Wilson Research Strategies conducted the survey for the the National Center for Public Policy Research, a nonprofit conservative think tank that receives almost all of its funding from individual donors. The poll has a margin of error of 3.46 percent.
The survey comes as 20 other groups launched the "Food Before Fuel Campaign," a cooperative effort to urge Congress to revisit biofuels policy. The campaign is intended to ramp up what has already been an active effort by some groups to criticize ethanol in the face of rising food prices.
Sen. John Thune (R-S.D.), one of the Senate's defenders of ethanol, said its critics have already gained some traction. But he expects support to swing back toward ethanol and renewable fuels as consumers face increasing gasoline prices.
"I do think they have successfully shaped, to some degree, the public opinion, so it doesn't surprise me that the polls would reflect that," Thune said. "But I think the dynamic is going to shift back the other way because of $4 per gallon gasoline."
Thune said ethanol is getting too much of the blame for rising food costs. "It has become kind of the shiny object for people who were opposed to renewable fuels from the start," he said.

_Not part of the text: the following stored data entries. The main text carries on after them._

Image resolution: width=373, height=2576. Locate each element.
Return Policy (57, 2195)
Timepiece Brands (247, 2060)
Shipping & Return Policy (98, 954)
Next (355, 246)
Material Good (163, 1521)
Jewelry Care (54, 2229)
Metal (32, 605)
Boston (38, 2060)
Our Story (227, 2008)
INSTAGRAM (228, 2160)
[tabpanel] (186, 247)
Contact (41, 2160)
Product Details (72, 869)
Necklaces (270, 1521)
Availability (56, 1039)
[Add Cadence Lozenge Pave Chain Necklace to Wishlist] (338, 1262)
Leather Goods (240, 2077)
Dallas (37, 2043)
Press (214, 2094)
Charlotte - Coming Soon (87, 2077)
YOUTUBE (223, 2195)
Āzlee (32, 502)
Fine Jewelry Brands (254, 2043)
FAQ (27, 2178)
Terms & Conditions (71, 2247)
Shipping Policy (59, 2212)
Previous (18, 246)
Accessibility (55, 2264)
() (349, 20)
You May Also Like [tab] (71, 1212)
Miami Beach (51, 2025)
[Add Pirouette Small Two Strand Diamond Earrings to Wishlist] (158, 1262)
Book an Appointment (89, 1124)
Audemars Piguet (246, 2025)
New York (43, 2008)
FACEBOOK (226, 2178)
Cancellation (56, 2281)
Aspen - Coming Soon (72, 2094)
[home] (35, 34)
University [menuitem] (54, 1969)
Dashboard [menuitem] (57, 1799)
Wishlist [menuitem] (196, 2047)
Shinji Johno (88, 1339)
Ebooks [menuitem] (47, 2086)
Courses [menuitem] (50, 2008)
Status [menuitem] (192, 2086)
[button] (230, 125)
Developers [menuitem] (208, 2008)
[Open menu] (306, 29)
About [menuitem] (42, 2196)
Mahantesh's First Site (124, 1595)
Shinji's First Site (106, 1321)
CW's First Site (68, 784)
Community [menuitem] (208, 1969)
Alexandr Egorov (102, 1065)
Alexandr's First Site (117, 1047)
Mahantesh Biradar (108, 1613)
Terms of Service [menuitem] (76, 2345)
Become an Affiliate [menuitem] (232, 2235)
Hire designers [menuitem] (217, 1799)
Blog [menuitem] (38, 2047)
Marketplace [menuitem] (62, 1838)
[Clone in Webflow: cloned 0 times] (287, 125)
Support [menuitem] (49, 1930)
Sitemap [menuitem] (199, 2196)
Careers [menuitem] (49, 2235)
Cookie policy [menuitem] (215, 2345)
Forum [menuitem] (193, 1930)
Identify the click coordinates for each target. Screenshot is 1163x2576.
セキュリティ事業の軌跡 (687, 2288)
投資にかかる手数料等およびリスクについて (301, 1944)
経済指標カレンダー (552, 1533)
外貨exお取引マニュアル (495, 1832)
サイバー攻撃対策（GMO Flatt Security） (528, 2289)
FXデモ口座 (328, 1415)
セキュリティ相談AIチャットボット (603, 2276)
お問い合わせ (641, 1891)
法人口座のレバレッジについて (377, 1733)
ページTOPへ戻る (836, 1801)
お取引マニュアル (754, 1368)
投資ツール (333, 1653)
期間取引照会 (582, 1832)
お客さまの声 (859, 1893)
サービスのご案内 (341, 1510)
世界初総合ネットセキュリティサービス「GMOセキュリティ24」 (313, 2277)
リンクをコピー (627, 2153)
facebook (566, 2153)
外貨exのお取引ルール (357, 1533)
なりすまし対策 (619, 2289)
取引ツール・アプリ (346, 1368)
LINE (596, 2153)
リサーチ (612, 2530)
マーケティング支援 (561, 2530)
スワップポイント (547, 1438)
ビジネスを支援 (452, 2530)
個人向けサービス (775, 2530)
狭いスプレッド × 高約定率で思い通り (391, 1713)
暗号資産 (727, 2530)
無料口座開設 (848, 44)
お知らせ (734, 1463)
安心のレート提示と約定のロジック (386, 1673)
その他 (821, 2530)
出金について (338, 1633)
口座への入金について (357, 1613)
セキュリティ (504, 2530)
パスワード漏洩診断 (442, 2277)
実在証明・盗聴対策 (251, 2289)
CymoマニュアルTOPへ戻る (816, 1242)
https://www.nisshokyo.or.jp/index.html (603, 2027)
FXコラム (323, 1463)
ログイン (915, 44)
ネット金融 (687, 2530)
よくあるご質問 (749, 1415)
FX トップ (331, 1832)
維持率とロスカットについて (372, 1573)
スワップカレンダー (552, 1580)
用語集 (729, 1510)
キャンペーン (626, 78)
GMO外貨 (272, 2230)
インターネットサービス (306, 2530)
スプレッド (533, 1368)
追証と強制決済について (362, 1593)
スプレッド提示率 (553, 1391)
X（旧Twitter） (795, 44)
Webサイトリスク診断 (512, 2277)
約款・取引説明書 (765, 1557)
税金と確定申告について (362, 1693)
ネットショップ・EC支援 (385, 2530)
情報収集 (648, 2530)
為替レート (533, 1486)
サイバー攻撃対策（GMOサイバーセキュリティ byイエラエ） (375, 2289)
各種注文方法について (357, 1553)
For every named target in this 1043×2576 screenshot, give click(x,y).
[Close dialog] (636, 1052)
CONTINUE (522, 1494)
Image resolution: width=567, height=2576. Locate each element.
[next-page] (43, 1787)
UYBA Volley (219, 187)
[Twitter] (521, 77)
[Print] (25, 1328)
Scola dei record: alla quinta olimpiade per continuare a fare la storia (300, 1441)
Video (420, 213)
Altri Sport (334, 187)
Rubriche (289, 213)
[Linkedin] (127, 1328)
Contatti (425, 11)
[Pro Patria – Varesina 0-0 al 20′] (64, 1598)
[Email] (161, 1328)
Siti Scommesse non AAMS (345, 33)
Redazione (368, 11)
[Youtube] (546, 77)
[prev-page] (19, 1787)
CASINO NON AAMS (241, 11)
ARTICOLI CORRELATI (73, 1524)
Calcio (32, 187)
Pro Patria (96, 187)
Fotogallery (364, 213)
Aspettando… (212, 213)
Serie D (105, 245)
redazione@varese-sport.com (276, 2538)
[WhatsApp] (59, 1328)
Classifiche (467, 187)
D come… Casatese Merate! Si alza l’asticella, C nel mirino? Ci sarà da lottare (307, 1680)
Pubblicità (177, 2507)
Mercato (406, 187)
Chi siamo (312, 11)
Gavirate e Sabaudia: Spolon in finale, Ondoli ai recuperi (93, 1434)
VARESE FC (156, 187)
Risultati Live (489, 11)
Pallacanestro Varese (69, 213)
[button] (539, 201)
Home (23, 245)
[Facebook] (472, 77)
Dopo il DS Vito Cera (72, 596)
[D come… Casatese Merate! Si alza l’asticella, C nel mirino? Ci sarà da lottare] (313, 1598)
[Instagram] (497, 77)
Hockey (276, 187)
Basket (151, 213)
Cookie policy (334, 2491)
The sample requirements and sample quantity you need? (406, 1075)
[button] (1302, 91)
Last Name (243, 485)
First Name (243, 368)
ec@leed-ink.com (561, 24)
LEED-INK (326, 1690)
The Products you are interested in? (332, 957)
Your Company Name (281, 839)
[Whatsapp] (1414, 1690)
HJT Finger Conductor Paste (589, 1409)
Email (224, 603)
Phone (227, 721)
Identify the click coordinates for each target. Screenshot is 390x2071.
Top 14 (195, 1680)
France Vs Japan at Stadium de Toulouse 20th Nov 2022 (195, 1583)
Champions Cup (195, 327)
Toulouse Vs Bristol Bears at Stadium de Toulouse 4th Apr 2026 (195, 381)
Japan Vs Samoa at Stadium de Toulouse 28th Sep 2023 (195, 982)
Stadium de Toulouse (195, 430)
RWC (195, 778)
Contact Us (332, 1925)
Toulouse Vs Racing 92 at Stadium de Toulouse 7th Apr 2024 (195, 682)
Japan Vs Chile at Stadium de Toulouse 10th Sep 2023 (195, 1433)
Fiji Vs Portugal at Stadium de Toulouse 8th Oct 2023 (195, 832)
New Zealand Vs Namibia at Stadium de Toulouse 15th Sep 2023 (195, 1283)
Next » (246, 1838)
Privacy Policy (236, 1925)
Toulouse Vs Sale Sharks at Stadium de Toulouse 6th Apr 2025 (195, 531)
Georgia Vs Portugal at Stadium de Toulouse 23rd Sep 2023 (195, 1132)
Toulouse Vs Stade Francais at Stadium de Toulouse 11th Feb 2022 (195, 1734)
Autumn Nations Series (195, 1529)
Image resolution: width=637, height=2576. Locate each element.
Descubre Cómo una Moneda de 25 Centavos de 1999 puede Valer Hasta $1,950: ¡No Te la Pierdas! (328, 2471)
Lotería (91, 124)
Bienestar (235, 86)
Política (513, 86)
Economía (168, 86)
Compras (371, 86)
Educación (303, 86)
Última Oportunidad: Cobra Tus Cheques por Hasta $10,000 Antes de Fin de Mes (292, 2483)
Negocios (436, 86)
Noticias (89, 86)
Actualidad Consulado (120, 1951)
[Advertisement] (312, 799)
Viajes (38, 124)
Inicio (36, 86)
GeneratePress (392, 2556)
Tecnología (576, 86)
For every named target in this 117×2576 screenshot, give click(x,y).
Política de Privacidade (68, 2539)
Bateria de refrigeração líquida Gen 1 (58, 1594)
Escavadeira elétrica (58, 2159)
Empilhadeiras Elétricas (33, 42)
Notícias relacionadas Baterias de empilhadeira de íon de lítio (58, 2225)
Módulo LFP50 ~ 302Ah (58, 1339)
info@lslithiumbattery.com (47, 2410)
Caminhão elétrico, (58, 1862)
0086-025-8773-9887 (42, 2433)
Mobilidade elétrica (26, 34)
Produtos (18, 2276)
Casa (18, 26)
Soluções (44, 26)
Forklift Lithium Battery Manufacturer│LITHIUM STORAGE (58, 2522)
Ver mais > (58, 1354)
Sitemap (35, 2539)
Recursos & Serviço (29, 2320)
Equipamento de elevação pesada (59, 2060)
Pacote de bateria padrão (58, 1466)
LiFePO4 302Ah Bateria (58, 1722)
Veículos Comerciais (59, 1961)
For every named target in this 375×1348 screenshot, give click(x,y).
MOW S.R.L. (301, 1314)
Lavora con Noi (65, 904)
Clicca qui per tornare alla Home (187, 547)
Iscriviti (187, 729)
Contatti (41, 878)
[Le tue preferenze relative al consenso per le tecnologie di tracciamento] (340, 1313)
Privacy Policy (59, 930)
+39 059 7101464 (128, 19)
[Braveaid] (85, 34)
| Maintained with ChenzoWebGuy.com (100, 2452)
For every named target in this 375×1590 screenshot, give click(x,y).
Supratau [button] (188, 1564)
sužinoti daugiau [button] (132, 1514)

Some House and Senate lawmakers have introduced legislation to freeze the mandate or scale down the tariff on imported ethanol. But the Bush administration, Thune and other representatives from ethanol-producing states have defended the mandates. They say ethanol is playing a relatively small part in global food prices but taking almost 50 cents off the price of each gallon of gasoline.
The 20 groups that signed onto the new campaign include environmental, hunger, retail, food industry and conservative groups -- such as the Grocery Manufacturers Association, the National Council of Chain Restaurants, the Environmental Working Group, Popeye's Chicken and Biscuits, the Competitive Enterprise Institute and the American Meat Institute.
According to the campaign's statement of principles, members will encourage lawmakers to "revisit and restructure policies that have increased our reliance on food as an energy source, and to carefully address how to develop alternative fuels that do not pit our energy needs against affordable food and environmental sustainability."
"It is past time to acknowledge the reality of this problem and begin a serious, bipartisan effort to fix it," said Cal Dooley, chief executive of the Grocery Manufacturers Association. "This effort is designed to show that voices from around the nation and across the political spectrum are speaking together to call for change."
The Grocery Manufacturers Association and other groups have been strident in their calls for Congress to revisit the biofuels mandate included in the 2007 energy bill. The bill expands the overall biofuels mandate to 36 billion gallons annually by 2022, with corn ethanol peaking at 15 billion gallons and the rest coming from "advanced" biofuels like cellulosic ethanol that do not come directly from food crops.